▸ **PASSAGE PROVIDED**:
####################

AI’s double hype: from GenAI to agents | NTT DATA

Tue, 09 September 2025

AI’s double hype: from GenAI to agents

In recent weeks, the debate over the accuracy of OpenAI’s GPT-5 model has reignited conversations about AI. Some voices question whether it represents a disruptive leap or whether its impact is being overstated. It mirrors what’s happening across the market: when enthusiasm runs too high, the risk of disappointment multiplies. 

Over the past two years, GenAI has gone through one of the most exaggerated hype cycles in tech history. Its power to transform content creation, productivity, and even business models seemed limitless. And unlike other innovations, there was barely any time to cross the well-known “trough of disillusionment” in Gartner’s Hype Cycle. Before the tide ebbed, an even bigger one arrived: AI agents. 

Today, nearly every new product or service introduced to the market is being branded as “agentic.” Both major tech vendors and emerging players have doubled down. If GenAI promised to revolutionize how we work, AI agents offer something more ambitious: rethinking how companies operate as a whole. Why limit ourselves to automating current processes if we can transform entire value chains?

Phases of adjustment, realism, and consolidation

Before we fully travel GenAI’s learning curve—with its lessons, failures, and proven wins—we’re being offered a second, even steeper roller coaster. Experience, however, shows that no technology achieves real impact without first going through phases of adjustment, realism, and consolidation. The risk is clear: a wave of mistrust could surface at the first disappointment, leading to budget cuts and the slowdown of strategic initiatives precisely when companies most need to build internal capabilities.

That’s why we need to separate the short-term buzz from the deeper trends shaping the market. The potential of Agentic AI is real. Its impact may not arrive as quickly as some claim, and we may go through a correction phase in the coming months, but the course is already charted. In terms of business process design, the operation of global value chains, and the creation of digital assets to differentiate ourselves with customers and competitors, intelligent agents will drive real transformation

Concrete use cases that bridge the gap from theory to real-world operations are rapidly multiplying. Consider, for example, agents capable of orchestrating heterogeneous systems to execute complex end-to-end administrative tasks in back-office operations. Or customer-service agents that go beyond answering questions to make decisions, escalate incidents, and personalize interactions in real time. Or agents dedicated to the supply chain that anticipate logistics disruptions, negotiate with suppliers, and recommend corrective actions. 

These cases demonstrate that this is not about “advanced chatbots,” but about a new operational intelligence layer redefining how organizations create value. 

The future is agentic

Even if skeptical or critical voices emerge, the recommendation for large enterprises is clear: keep investing. Agentic AI represents an irreversible technological and business metamorphosis. It’s essential to move beyond abstract promises and focus on specific use cases with tangible business impact—always within a solid framework for agent governance.  

That framework includes data quality and management (RAG, embeddings, chunking, context management), guardrail design, and security policies that control autonomy without compromising reliability or regulatory compliance, along with human-in-the-loop oversight for strategic decision cycles. 

The future will be agentic—not built on hype, but on strategic vision, disciplined execution, and robust governance.

####################

▸ **DATASET EXTRACT**:
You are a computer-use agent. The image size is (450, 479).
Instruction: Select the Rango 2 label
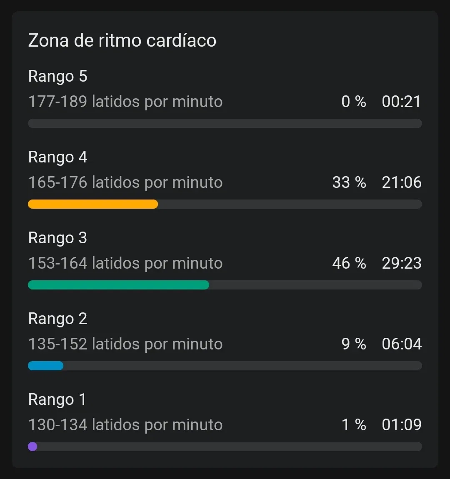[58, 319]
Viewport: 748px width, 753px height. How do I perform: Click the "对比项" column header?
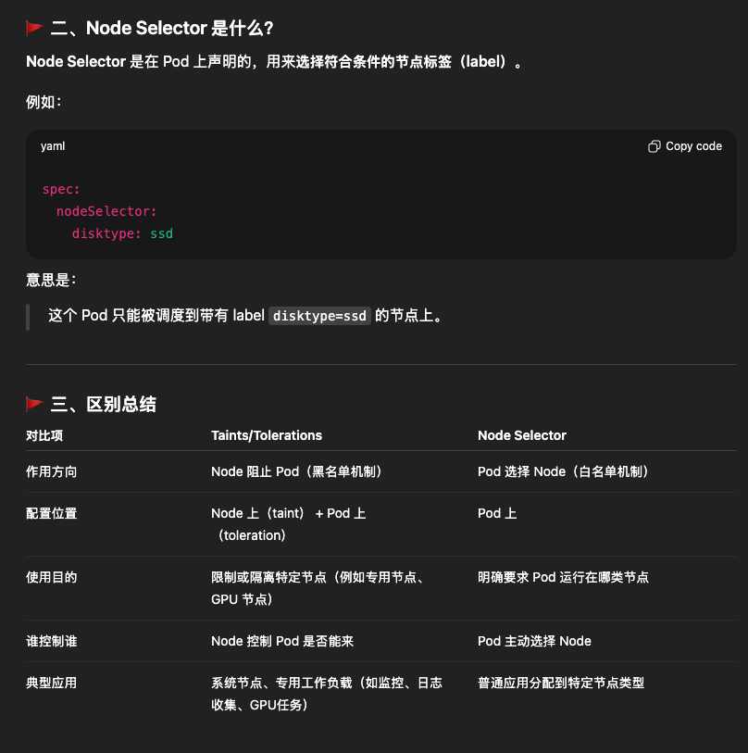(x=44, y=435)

####################

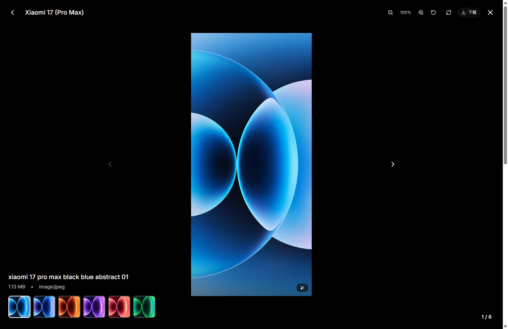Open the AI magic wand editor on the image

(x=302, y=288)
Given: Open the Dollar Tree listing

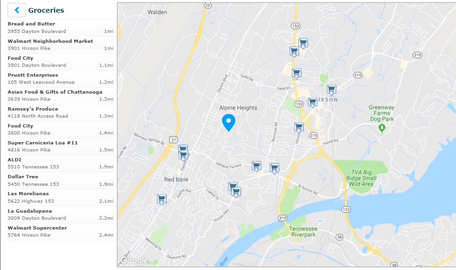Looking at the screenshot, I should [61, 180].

####################

▸ **STUDY QUESTIONS**:
1. In the article on AI hype, which items are listed in parentheses after "data quality and management"?
2. Transcribe the passage of the article on AI hype starting at "Tue, 09 September" and ending at "arrived: AI agents.".

▸ **PROBLEM SOLUTIONS**:
1. RAG, embeddings, chunking, context management

2.
Tue, 09 September 2025

AI’s double hype: from GenAI to agents

In recent weeks, the debate over the accuracy of OpenAI’s GPT-5 model has reignited conversations about AI. Some voices question whether it represents a disruptive leap or whether its impact is being overstated. It mirrors what’s happening across the market: when enthusiasm runs too high, the risk of disappointment multiplies. 

Over the past two years, GenAI has gone through one of the most exaggerated hype cycles in tech history. Its power to transform content creation, productivity, and even business models seemed limitless. And unlike other innovations, there was barely any time to cross the well-known “trough of disillusionment” in Gartner’s Hype Cycle. Before the tide ebbed, an even bigger one arrived: AI agents.